The nucleation site of iron mineral in human L ferritin revealed by anomalous -ray diffraction

Iron ions have crucial functions in every living organism being essential for cellular respiration, DNA synthesis, detoxification of exogenous compounds, just to provide a few examples. However, the redox properties of iron ions can also cause the occurrence of deleterious free-radicals. For these reasons, when unnecessary, iron must be kept in appropriate forms unable to cause damage. Nature evolved a special protein cage, called ferritin, consisting of 24 subunits arranged to form a hollow sphere with an internal diameter of about 80 Å where mineralized iron is stored, generally under the form of insoluble ferric oxides.

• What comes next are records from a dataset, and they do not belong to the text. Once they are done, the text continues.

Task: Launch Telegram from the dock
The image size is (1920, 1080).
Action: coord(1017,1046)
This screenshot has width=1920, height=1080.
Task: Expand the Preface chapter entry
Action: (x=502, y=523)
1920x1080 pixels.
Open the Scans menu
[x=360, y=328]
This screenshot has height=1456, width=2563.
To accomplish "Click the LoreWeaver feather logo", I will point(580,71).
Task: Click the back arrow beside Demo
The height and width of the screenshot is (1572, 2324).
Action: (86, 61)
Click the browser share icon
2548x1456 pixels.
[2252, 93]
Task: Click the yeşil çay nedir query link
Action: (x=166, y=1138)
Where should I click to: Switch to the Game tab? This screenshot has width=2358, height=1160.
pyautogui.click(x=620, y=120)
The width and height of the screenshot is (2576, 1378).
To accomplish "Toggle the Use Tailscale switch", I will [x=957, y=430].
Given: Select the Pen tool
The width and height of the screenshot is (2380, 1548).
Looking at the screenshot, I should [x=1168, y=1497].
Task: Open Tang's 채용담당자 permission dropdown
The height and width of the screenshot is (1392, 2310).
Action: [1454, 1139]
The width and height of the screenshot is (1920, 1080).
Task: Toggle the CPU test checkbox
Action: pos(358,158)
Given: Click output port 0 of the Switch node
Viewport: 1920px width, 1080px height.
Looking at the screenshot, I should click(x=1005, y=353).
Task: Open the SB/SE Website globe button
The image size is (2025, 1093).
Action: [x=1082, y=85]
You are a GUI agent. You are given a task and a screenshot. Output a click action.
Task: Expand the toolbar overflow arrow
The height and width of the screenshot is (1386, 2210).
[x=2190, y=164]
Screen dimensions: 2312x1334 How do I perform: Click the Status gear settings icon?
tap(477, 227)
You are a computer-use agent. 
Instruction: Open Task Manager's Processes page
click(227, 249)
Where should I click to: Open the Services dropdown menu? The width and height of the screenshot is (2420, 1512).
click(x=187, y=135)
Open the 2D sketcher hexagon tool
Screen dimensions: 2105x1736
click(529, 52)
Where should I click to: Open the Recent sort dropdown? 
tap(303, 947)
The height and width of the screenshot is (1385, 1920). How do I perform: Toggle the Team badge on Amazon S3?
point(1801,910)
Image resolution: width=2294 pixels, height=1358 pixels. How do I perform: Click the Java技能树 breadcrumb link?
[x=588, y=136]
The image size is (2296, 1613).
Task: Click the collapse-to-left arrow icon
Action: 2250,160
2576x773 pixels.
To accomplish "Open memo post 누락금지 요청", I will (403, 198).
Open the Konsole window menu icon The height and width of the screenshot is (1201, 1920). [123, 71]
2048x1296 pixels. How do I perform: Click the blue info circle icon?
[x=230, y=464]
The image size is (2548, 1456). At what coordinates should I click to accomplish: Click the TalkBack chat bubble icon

In mammals, two types of subunits build-up the 24-mer ferritins: the ‘heavy’ (H) and the ‘light’ (L). These subunits differ not only in molecular weight (21.2 kDa for H and 20.0 kDa for L) but, mainly, in function. The H subunit is able to catalyze the rapid oxidation of Fe2+ to Fe3+ followed by transfer in the storage cavity. On the contrary, the L-chain does not possess catalytic activity, but it is still able to mineralize ferric ions upon spontaneous oxidation by dioxygen of captured Fe2+. Despite the intensive research on ferritin chemistry, the mechanisms of iron oxidation and storage to form mineral nanoparticles inside the ferritin cavity are still to be fully established.